Problem 5 (4+4+4=12) We roll two fair 6-sided dice. Each one of the 36 possible outcomes is assumed to be equally likely. 1) Find the probability that doubles (i.e., having an equal number on the two dice) were rolled. 2) Given that the roll resulted in a sum of 4 or less, find the conditional probability that doubles were rolled. 3) Given that the two dice land on different numbers, find the conditional probability that at least one die is a 1.

Answer 1

Answer:

1

$p(b) = \frac{1}{6}$

2

$p(k) = \frac{1}{3}$

3

$P(a) = \frac{1}{3}$

Step-by-step explanation:

Generally when two fair 6-sided dice is rolled the doubles are

(1 1) , ( 2 2) , (3 3) , (4 4) , ( 5 5 ), (6 6)

The total outcome of doubles is N = 6

The total outcome of the rolling the two fair 6-sided dice is

n = 36

Generally the probability that doubles (i.e., having an equal number on the two dice) were rolled is mathematically evaluated as

$p(b) = \frac{N}{n}$

$p(b) = \frac{6}{36}$

$p(b) = \frac{1}{6}$

Generally when two fair 6-sided dice is rolled the outcome whose sum is 4 or less is

(1, 1), (1, 2), (1, 3), (2, 1), (2, 2), (3, 1)

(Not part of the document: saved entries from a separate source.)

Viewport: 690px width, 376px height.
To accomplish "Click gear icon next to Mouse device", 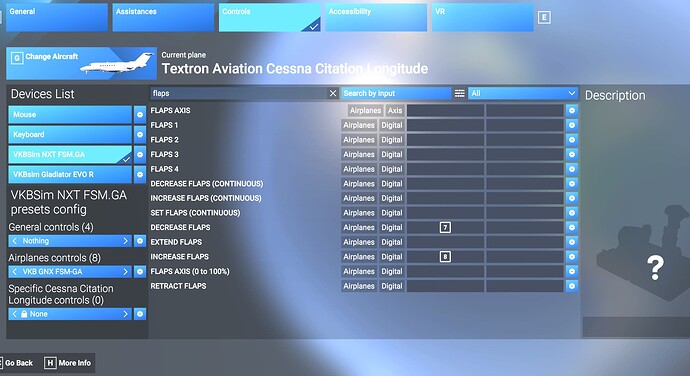I will [x=140, y=114].
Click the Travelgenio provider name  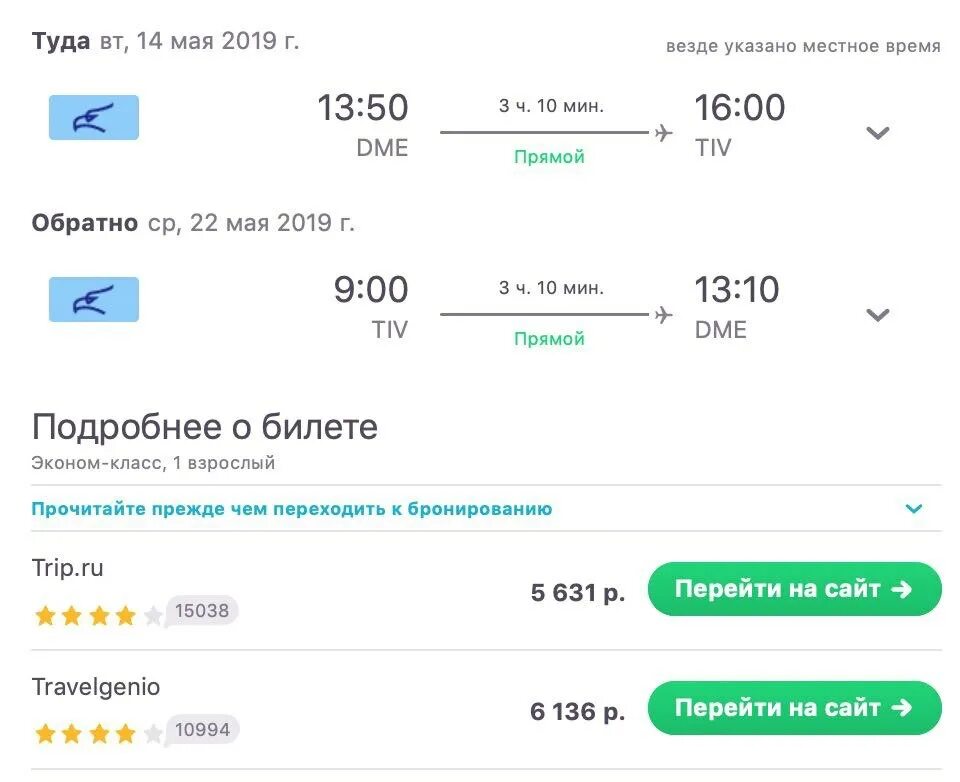click(96, 687)
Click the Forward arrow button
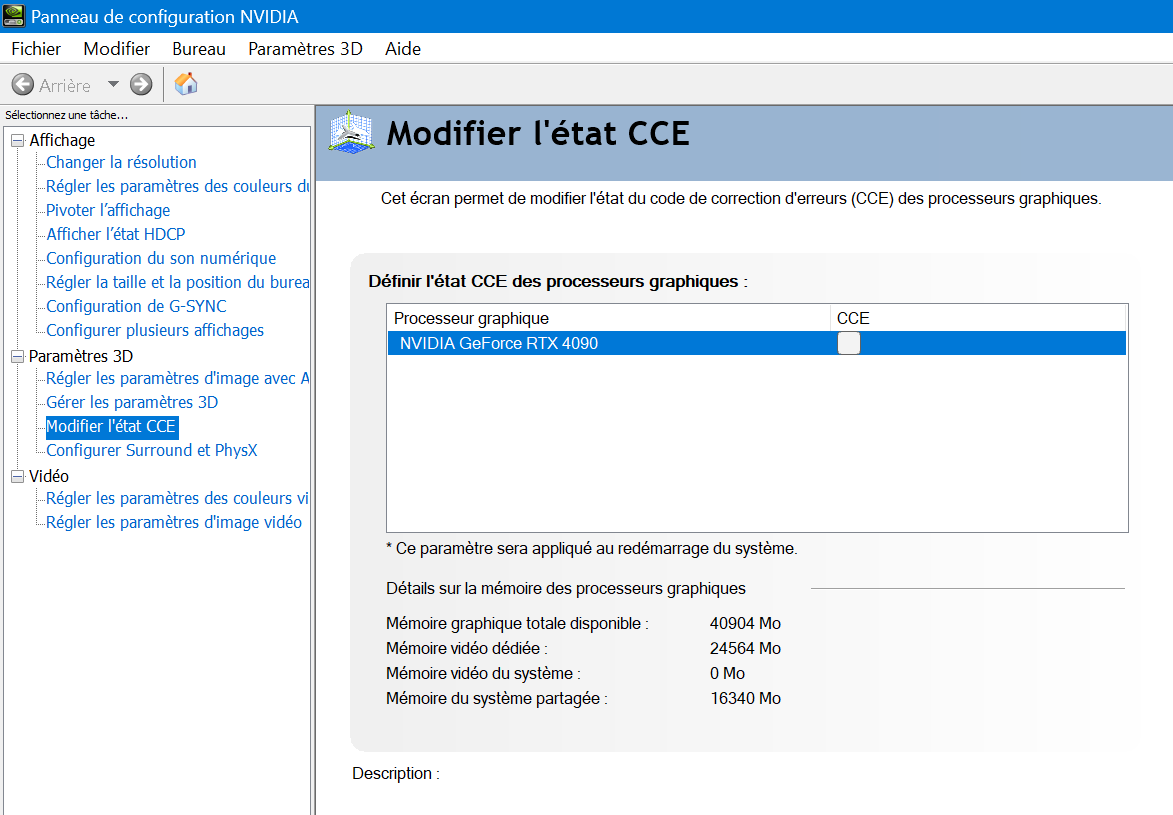Image resolution: width=1173 pixels, height=815 pixels. 141,85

Looking at this outcome we see that there are two doubles present

So

The conditional probability that doubles were rolled is mathematically represented as

$p(k) = \frac{2}{6}$

$p(k) = \frac{1}{3}$

Generally when two fair 6-sided dice is rolled the number of outcomes that would land on different numbers is L = 30

And the number of outcomes that at least one die is a 1 is W = 10

So

The conditional probability that at least one die is a 1 is mathematically represented as

$P(a) = \frac{W}{L}$

=> $P(a) = \frac{10}{30}$

=> $P(a) = \frac{1}{3}$